I have been running some very long loops (millions of iterations) where , in each iteration, I call a few CUDA kernels via feval using pre-allocated arrays of fixed size. I noticed that the host memory grows linearly with the number of iterations and in the end matlab crashes. While I was trying to isolate the problem I found out the following: - Using feval to call a CUDA kernel , you have to have all the arguments of the function already cast as gpuArray's, even if you pass scalar variables. This also applies to functions like gpuArray.rand or randn:
n = 1e4; for i = 1:1e6 out = gpuArray.rand(n,1,'single'); end
The above code causes the host memory to grow for the duration of the execution (about 100Mb per 250K iterations) If instead of n=1e4; you write n=gpuArray(1e4); the subsequent loop does not cause the memory to grow. I also found out the the above loop executes much faster when n is in the host memory vs. when n is a gpuArray (about 3 times faster).

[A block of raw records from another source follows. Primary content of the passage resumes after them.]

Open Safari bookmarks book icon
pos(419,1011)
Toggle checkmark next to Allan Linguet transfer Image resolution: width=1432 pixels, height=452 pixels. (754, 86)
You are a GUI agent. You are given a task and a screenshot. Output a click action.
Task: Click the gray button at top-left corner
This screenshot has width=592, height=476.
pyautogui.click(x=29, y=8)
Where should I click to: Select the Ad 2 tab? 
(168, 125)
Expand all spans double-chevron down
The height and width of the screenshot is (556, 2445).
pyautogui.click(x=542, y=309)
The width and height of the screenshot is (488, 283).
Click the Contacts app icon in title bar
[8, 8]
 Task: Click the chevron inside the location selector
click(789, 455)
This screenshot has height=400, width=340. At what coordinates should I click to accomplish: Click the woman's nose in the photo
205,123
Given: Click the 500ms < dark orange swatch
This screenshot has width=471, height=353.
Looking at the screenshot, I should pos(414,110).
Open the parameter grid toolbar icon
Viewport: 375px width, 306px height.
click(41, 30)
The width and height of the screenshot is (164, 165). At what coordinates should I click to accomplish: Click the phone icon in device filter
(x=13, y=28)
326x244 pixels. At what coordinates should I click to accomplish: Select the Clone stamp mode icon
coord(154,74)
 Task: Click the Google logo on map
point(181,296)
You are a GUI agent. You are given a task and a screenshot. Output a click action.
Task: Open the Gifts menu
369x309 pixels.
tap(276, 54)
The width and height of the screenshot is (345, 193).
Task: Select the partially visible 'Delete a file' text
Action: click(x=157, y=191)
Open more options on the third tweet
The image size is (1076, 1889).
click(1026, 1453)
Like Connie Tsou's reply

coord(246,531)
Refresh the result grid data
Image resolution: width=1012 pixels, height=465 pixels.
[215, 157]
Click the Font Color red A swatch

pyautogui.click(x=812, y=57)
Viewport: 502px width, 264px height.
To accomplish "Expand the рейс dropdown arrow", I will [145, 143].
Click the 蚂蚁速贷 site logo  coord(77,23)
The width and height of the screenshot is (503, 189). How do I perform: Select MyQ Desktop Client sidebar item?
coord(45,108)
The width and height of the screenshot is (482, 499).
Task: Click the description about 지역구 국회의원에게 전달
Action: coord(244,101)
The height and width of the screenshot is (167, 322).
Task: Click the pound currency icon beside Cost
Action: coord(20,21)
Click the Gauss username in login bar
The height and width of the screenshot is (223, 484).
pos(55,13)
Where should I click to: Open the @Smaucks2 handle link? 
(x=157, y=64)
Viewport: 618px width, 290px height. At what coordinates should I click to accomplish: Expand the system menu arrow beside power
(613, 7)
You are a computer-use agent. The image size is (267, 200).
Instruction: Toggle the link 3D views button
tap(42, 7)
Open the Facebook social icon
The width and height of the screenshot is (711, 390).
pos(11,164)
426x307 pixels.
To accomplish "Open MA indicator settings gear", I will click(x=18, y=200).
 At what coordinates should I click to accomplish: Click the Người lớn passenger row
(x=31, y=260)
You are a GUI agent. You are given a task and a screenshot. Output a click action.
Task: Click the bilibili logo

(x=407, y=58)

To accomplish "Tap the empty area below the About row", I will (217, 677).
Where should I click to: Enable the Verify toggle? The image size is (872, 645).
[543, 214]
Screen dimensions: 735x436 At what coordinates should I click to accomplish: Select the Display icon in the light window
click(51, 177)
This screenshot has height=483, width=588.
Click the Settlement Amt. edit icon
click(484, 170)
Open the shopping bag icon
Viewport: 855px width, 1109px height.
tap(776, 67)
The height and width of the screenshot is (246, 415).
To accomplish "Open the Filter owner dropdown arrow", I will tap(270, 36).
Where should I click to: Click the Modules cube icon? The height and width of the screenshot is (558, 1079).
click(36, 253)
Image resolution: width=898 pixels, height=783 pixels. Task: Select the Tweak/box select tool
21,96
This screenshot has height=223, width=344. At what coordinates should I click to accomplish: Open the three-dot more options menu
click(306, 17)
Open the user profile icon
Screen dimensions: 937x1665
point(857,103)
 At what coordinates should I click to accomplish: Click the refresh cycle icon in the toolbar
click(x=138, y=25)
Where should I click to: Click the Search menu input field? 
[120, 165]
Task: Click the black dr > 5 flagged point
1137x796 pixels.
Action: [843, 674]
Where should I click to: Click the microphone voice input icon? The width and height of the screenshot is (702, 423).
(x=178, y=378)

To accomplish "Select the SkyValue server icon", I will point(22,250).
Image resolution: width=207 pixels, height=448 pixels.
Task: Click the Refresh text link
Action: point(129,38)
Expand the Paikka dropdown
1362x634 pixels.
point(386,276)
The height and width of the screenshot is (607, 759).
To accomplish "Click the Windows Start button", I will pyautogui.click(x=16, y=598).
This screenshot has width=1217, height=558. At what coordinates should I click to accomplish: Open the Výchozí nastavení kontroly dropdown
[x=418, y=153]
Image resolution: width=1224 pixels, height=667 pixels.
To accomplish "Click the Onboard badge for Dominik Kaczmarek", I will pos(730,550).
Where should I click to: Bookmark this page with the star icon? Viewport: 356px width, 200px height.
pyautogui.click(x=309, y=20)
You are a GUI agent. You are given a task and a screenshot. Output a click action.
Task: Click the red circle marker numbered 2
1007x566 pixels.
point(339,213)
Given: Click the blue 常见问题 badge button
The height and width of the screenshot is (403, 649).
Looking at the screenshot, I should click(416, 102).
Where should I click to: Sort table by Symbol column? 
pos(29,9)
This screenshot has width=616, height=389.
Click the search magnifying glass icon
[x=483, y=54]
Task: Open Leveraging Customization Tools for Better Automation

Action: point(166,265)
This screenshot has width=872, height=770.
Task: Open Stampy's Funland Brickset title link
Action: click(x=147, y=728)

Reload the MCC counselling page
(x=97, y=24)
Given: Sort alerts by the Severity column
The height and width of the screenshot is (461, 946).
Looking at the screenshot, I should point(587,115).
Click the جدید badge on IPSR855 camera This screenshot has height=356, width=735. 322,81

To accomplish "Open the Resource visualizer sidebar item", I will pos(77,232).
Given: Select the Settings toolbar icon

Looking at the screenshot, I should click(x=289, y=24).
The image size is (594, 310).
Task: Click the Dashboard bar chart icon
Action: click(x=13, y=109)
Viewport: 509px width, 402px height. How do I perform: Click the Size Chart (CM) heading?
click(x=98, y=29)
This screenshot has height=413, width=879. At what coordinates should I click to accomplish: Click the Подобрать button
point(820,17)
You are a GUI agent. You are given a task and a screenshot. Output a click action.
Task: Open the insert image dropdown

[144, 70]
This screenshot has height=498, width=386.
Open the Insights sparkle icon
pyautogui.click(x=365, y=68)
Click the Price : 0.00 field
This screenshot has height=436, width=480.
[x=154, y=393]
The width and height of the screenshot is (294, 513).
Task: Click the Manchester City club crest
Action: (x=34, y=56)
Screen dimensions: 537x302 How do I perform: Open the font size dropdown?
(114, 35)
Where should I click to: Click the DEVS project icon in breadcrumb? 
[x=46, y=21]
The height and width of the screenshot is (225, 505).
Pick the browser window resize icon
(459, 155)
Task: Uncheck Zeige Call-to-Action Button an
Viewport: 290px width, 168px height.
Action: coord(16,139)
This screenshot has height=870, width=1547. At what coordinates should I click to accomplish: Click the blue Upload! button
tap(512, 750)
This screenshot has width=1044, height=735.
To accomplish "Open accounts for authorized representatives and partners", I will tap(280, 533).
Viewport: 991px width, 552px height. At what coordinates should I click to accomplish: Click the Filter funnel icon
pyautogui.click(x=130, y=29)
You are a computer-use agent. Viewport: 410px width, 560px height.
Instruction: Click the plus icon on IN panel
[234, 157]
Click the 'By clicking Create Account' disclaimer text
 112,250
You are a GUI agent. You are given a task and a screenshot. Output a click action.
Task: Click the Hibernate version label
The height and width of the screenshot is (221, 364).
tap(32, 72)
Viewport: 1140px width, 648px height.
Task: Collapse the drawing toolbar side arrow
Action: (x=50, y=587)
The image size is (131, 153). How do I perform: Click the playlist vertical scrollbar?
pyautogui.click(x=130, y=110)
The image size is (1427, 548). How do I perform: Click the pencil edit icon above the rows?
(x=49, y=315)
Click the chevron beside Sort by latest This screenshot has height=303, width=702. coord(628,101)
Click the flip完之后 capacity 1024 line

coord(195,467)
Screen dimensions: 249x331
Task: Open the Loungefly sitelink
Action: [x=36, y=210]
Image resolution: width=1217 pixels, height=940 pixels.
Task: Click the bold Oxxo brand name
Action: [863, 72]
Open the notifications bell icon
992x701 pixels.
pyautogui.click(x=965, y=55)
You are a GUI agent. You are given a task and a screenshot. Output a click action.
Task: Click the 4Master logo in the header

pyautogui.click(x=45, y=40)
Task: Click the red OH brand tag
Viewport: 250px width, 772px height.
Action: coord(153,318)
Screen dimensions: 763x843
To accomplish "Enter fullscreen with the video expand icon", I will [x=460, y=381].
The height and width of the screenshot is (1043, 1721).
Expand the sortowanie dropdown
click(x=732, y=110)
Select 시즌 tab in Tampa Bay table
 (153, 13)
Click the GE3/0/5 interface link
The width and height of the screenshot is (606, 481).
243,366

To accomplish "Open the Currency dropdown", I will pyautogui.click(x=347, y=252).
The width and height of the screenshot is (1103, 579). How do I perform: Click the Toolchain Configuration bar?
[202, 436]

-Even more puzzling is the following example:
x = gpuArray.rand(1e4,1,'single'); for i = 1:1e6 out = sqrt(x); end
The above loop does not cause MATLAB's memory footprint to grow. However, if we change sqrt(x) with sqrt(1./x) then we get the memory blowup again. I am using MATLAB 2013a 64-bit on windows 7 professional. My video card is a gtx 650 2gb. Thanks in advance for any insights.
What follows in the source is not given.